= Beginning of Section =

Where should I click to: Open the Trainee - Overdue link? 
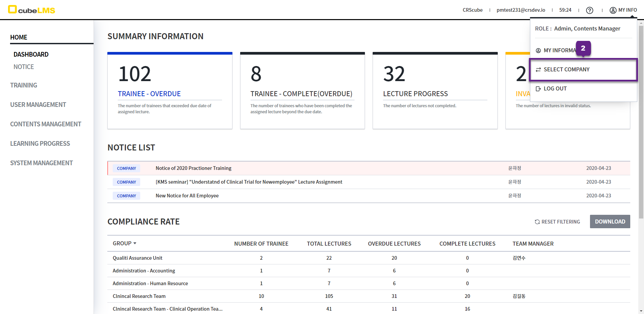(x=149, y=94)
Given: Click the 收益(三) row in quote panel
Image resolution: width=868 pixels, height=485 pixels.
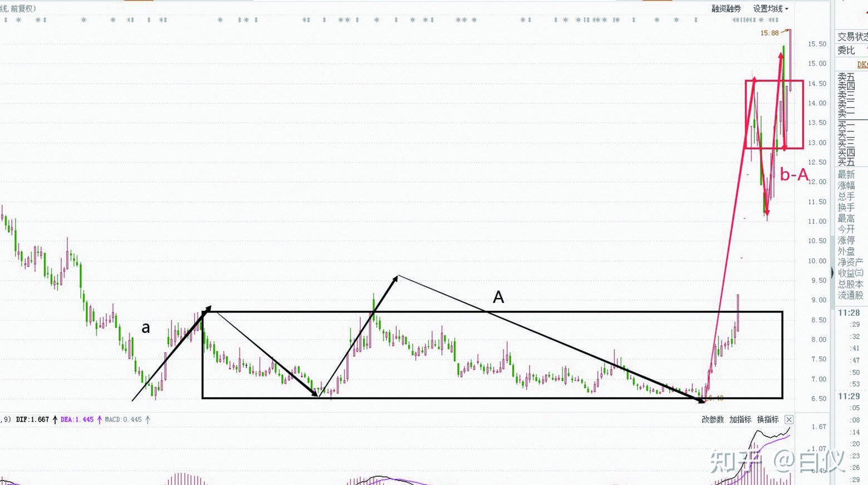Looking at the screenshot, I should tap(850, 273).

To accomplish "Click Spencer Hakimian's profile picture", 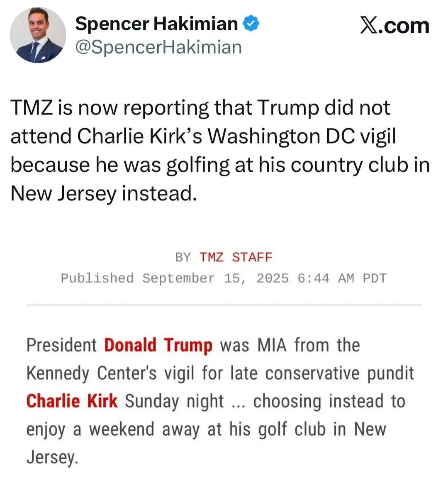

= End of Section =
= Beginning of Section =

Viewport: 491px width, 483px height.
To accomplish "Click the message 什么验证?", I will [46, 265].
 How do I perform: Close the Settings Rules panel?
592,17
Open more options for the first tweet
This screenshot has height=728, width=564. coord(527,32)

= End of Section =

■ **Exercise**
Above are some records. Reproduce the lines from the one with "Where should I" down to the one with "Spencer Hakimian's profile", keeping both, and leave every picture out.

■ **Exercise solution**
Where should I click to: Open the Trainee - Overdue link? 
(x=149, y=94)
Given: Click the 收益(三) row in quote panel
Image resolution: width=868 pixels, height=485 pixels.
Looking at the screenshot, I should tap(850, 273).

To accomplish "Click Spencer Hakimian's profile picture", 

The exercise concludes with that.